■ Exercise prompt ■
Extract precisely the lines of the entries below, from the first line through the line containing "Given: Select Ordinary".

Dataset entries
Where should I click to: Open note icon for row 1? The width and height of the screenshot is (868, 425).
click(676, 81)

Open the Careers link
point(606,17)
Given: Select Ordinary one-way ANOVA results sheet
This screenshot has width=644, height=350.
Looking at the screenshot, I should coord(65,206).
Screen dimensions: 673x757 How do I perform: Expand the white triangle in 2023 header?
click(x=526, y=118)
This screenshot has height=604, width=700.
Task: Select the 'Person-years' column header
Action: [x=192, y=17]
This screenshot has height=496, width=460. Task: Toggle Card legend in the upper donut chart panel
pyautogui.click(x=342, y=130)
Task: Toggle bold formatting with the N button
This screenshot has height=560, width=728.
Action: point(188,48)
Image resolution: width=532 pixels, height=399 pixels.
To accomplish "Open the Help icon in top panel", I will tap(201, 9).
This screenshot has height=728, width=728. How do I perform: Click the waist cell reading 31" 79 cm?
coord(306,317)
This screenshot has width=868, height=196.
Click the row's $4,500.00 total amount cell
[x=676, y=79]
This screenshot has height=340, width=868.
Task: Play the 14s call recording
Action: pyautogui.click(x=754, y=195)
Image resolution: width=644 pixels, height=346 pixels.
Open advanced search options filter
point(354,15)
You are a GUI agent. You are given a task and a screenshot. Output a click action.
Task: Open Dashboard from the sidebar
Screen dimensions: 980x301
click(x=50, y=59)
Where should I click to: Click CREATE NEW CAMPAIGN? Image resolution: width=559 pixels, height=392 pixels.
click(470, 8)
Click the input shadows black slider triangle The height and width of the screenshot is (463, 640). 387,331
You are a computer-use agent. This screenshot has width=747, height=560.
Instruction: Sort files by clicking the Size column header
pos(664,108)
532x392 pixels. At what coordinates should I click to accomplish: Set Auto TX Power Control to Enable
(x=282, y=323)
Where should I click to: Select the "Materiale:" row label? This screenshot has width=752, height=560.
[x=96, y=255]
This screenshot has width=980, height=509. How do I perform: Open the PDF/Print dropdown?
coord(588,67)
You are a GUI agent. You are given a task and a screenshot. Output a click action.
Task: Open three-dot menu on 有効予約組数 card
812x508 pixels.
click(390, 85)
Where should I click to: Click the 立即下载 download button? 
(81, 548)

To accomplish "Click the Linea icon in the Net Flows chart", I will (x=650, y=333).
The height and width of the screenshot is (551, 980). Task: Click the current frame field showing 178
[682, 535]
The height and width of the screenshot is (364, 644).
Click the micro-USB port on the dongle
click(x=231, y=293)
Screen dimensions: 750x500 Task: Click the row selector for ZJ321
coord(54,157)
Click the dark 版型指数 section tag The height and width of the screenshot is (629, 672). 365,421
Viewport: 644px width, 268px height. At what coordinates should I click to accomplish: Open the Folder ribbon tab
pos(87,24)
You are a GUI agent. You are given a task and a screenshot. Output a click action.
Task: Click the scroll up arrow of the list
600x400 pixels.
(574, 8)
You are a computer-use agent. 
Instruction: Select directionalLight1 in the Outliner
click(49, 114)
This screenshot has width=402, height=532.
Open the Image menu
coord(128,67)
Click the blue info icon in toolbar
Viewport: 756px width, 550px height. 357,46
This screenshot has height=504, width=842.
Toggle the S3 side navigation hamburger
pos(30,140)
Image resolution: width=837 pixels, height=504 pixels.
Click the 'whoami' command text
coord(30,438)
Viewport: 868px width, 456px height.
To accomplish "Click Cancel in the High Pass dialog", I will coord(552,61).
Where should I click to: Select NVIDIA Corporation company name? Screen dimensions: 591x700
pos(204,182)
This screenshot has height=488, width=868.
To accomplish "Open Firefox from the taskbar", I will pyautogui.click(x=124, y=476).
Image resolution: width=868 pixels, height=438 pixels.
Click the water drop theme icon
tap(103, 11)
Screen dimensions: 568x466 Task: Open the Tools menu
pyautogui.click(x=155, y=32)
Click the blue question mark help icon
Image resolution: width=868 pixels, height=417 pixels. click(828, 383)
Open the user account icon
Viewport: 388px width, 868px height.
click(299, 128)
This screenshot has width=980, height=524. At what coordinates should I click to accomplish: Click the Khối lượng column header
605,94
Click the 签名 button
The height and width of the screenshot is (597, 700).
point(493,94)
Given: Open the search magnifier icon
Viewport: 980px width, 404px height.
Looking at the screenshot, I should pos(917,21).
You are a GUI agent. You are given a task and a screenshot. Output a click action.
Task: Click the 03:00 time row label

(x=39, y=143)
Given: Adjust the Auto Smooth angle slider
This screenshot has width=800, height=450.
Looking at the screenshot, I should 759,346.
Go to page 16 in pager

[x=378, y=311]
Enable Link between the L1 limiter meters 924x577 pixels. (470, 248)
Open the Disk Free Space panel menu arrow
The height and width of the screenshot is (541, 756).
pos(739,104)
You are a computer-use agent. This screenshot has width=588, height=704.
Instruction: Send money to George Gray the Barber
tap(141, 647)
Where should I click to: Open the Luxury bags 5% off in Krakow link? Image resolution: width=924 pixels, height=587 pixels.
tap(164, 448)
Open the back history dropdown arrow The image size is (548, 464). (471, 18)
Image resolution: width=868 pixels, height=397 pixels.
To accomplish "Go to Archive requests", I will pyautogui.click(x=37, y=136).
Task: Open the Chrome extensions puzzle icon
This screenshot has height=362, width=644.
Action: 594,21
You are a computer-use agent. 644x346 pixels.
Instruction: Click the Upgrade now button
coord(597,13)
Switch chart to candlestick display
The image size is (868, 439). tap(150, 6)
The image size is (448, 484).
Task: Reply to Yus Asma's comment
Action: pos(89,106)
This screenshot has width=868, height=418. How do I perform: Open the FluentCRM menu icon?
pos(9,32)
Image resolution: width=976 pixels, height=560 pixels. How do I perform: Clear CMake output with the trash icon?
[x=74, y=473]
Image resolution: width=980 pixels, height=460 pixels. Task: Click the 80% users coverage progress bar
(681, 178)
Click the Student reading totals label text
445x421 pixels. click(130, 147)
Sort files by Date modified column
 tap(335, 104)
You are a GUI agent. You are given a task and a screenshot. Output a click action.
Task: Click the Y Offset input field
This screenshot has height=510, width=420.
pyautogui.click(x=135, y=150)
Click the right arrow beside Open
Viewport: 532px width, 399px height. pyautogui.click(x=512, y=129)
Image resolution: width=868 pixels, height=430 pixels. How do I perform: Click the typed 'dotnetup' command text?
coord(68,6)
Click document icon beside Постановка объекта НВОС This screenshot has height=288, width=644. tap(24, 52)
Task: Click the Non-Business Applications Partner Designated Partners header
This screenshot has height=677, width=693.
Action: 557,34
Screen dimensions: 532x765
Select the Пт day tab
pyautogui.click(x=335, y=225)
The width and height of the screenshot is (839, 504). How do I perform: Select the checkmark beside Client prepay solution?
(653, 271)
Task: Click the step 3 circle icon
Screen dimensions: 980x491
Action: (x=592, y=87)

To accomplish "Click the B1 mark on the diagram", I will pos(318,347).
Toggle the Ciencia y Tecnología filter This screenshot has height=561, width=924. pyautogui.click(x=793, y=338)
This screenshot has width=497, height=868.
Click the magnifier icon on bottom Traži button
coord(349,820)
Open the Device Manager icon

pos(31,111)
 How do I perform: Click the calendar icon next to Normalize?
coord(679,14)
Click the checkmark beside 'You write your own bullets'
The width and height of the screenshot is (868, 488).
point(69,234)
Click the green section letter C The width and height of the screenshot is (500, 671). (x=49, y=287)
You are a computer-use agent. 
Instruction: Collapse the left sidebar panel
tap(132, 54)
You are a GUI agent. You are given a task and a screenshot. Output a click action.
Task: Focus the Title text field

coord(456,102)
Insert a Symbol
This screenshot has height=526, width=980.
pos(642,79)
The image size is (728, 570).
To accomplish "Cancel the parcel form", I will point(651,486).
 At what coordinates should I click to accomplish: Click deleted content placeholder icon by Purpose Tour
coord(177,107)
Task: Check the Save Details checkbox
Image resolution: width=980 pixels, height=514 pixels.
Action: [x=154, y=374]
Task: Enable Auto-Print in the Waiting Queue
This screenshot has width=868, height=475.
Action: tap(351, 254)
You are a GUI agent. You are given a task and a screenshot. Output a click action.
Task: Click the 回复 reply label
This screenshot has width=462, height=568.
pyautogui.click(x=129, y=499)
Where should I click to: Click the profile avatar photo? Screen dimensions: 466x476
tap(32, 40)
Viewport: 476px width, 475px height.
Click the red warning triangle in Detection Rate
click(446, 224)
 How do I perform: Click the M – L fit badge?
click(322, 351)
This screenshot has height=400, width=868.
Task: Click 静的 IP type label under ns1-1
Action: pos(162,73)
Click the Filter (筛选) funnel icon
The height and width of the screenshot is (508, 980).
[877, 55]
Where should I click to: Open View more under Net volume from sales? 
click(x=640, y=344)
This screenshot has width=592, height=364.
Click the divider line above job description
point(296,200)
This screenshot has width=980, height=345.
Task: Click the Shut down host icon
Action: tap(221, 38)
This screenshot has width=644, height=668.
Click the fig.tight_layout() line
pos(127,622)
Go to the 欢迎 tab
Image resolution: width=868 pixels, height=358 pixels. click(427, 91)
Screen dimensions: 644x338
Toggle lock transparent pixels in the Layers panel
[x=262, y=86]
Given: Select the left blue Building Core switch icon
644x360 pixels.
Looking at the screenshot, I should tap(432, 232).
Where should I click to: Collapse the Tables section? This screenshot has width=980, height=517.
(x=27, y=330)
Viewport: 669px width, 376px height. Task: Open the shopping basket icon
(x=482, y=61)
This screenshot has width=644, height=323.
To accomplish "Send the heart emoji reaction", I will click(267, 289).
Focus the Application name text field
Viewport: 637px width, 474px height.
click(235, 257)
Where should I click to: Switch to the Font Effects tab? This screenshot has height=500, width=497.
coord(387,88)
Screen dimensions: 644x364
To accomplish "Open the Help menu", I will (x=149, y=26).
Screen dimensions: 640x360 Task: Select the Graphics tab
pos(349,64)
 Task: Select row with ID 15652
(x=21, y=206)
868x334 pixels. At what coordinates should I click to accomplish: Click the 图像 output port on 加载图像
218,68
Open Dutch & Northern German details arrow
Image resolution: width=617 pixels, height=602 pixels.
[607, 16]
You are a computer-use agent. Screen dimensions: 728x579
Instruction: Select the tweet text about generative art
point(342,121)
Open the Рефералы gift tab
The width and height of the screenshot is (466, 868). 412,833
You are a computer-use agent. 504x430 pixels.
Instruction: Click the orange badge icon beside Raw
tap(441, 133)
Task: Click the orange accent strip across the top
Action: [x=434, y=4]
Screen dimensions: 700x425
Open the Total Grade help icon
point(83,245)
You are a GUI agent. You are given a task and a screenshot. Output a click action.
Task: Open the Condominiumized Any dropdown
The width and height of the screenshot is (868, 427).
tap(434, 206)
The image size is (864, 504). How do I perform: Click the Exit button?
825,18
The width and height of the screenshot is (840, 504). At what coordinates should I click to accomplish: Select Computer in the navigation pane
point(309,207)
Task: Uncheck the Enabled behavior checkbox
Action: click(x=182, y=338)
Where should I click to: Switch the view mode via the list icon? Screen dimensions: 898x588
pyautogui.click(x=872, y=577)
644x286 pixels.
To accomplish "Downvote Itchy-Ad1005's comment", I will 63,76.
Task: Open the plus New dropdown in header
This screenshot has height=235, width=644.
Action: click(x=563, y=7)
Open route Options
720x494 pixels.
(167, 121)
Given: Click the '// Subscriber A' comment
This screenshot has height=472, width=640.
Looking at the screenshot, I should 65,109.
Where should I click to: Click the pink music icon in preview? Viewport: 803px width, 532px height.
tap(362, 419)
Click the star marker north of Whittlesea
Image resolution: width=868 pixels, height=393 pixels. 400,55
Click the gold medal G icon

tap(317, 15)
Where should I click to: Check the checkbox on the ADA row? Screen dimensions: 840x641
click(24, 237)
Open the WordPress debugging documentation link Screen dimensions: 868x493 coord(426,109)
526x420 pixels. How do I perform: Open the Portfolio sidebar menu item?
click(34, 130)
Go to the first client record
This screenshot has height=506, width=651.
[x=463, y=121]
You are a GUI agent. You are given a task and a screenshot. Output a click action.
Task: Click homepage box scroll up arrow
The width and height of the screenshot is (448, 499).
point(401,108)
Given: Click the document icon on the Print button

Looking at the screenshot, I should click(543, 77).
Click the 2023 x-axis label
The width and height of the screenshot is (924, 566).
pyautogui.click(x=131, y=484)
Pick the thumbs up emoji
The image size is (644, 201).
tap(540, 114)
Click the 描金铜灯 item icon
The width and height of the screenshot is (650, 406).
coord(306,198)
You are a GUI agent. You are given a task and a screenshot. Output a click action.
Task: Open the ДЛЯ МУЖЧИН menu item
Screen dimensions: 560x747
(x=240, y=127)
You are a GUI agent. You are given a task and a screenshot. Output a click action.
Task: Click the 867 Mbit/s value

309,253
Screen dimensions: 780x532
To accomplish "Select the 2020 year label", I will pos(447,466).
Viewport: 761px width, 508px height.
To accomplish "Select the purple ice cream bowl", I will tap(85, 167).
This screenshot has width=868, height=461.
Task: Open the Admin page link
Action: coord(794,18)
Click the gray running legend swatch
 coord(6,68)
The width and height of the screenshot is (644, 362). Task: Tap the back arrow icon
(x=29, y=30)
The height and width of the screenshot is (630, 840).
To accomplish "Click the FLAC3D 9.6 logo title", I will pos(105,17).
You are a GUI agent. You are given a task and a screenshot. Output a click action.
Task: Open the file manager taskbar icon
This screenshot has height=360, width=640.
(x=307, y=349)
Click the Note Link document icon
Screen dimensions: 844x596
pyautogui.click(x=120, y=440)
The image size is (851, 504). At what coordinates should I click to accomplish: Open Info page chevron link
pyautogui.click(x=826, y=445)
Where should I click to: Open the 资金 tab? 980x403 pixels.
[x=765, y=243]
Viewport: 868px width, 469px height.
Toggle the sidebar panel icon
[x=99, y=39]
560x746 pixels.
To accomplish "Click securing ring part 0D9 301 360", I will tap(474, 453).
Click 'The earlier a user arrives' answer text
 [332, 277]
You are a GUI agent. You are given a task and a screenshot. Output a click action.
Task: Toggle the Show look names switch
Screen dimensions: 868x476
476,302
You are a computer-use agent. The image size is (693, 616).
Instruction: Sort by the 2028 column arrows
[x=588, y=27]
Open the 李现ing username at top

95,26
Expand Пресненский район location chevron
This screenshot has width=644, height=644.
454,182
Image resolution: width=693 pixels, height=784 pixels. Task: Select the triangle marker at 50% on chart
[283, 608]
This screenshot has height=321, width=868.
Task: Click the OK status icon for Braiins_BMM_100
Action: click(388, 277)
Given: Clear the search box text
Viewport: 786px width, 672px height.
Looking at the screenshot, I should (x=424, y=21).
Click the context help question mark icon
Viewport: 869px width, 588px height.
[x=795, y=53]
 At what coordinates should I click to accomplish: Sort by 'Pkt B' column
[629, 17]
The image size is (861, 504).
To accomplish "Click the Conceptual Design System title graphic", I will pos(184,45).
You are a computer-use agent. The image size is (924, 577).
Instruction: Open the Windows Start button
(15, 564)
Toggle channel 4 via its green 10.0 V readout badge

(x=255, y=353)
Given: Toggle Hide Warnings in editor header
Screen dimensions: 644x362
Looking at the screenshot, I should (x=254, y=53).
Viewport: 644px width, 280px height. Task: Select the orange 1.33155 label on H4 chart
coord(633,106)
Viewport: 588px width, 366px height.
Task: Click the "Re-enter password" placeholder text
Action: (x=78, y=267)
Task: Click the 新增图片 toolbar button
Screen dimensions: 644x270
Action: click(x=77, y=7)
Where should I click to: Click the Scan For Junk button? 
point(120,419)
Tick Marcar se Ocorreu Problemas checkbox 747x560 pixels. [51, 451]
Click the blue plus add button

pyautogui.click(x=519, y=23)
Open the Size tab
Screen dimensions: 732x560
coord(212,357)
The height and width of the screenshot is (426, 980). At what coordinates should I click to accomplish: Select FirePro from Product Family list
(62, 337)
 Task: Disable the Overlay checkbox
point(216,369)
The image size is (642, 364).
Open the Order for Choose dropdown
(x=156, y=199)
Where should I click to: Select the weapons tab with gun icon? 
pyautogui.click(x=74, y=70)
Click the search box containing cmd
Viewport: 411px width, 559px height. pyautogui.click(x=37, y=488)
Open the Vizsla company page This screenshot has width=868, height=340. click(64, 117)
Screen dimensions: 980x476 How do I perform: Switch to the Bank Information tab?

■ Answer ■
Where should I click to: Open note icon for row 1? The width and height of the screenshot is (868, 425).
click(676, 81)

Open the Careers link
point(606,17)
Given: Select Ordinary one-way ANOVA results sheet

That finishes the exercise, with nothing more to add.